# [Text excerpt]

== Segment start ==

It really *shouldn't* require a brain surgeon to use a system and ... still get it wrong.
(Though there are many PhDs and grad students with incentives to get things wrong, still, they're hi-side cognitive outliers.)
@varx @dredmorbius In Europe the GDPR takes precedence and they have no excuse for not understanding the most basic parts of the GDPR, masto's model has nothing to do with it. They had a section where they "considered" the ethics of their activities, demonstrating erroneous or malicious decision-making. They were reckless, unprofessional, and it could seriously cost their institution if someone sues. I hope someone does, this lesson needs learning.
@cathal I'm less familiar with GDPR and academic ethics than I should be, but then, that also seems to be a not-uncommon situation. The law and understanding are still being established, and new variants (e.g., California's recent privacy act) are emerging.
That said, there are numerous elements of the practices and methods of Zignani, most especially of publishing source toots w/ user-specific URLs, utterly voiding the "anonymisation" achieved.
@varx @dredmorbius Their misunderstanding is not about how Mastodon operates. Research ethics has guidelines on how anonymity should be preserved, and they failed in that.
(They also misunderstood Mastodon, but that only means their results are wrong.)
@jonne I see:
- Research methodology.
- Research ethics.
- Anonymity preservation.
- Mastodon's intent signalling.
- User expectations.

== Segment end ==

# [Exercise instructions]
1. Print the part of the Mastodon thread excerpt starting at "That said, there" and ending at "- Research ethics.".
2. Decide whether each statement below agrees with the Mastodon thread excerpt, answering yes or no and quoting the words that settle it. (a) One post says Mastodon's model is irrelevant to GDPR obligations in Europe. (b) California's privacy act is described as long established. (c) One post says misunderstanding Mastodon only makes the results wrong.
3. List every item given in the bulleted list after "@jonne I see:" in the Mastodon thread excerpt.

# [Data extracts]
== Segment start ==

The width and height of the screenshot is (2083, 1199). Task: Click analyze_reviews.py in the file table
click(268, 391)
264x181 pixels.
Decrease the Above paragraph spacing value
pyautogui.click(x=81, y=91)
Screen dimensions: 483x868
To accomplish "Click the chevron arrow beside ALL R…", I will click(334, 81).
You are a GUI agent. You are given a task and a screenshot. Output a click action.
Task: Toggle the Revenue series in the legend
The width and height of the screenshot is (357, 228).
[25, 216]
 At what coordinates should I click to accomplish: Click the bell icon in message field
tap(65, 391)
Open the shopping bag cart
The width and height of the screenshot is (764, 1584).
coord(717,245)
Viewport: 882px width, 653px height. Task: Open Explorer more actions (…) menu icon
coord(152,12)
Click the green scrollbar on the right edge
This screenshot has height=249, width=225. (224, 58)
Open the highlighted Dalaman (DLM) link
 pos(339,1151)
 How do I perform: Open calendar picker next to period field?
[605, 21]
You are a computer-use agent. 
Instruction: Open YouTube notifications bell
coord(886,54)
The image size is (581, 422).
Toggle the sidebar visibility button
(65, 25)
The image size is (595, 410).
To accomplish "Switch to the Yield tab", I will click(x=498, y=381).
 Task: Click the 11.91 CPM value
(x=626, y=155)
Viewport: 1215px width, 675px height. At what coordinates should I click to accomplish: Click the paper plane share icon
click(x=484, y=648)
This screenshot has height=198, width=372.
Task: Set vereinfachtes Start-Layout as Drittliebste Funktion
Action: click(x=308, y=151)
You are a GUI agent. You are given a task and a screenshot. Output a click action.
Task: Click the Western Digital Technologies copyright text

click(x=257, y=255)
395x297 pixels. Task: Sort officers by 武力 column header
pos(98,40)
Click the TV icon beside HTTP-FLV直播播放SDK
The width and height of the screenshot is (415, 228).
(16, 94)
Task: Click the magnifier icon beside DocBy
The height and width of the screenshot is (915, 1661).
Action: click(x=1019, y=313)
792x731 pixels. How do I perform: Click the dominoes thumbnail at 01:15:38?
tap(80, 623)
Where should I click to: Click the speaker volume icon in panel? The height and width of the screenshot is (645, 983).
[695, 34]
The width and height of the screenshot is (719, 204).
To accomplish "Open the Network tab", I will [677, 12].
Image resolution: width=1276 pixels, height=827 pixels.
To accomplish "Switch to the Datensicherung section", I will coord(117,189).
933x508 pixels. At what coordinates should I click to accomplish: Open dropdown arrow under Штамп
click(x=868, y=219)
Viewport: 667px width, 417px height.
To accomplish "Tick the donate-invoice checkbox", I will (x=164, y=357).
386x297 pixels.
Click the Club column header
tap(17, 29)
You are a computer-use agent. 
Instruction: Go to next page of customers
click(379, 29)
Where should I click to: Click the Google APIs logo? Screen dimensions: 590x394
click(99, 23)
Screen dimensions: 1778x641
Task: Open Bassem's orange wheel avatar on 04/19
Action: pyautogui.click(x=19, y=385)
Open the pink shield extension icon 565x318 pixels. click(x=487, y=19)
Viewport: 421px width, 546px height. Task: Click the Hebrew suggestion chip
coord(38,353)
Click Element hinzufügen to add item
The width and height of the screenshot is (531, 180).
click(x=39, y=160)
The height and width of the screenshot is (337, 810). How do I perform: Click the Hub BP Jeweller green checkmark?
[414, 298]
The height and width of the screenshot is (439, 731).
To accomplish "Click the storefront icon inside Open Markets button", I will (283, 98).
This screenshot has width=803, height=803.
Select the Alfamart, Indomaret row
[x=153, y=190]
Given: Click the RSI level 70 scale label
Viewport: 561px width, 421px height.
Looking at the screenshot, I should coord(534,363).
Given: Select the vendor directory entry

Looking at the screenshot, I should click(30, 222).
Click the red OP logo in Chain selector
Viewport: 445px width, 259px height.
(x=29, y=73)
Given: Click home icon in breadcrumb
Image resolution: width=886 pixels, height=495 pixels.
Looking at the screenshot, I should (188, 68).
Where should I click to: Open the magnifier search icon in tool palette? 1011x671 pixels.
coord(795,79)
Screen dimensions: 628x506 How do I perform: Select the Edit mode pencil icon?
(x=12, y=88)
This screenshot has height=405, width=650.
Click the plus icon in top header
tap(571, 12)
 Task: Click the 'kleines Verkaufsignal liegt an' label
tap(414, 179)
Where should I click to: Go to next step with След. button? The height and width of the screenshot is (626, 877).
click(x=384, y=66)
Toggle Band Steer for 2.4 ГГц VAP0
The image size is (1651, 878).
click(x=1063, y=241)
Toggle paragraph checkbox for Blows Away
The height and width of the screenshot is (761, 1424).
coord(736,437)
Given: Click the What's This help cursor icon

== Segment end ==

# [Solutions per task]
1.
That said, there are numerous elements of the practices and methods of Zignani, most especially of publishing source toots w/ user-specific URLs, utterly voiding the "anonymisation" achieved.
@varx @dredmorbius Their misunderstanding is not about how Mastodon operates. Research ethics has guidelines on how anonymity should be preserved, and they failed in that.
(They also misunderstood Mastodon, but that only means their results are wrong.)
@jonne I see:
- Research methodology.
- Research ethics.

2.
(a) Yes: "masto's model has nothing to do with it"
(b) No: "new variants (e.g., California's recent privacy act) are emerging"
(c) Yes: "(They also misunderstood Mastodon, but that only means their results are wrong.)"

3.
- Research methodology.
- Research ethics.
- Anonymity preservation.
- Mastodon's intent signalling.
- User expectations.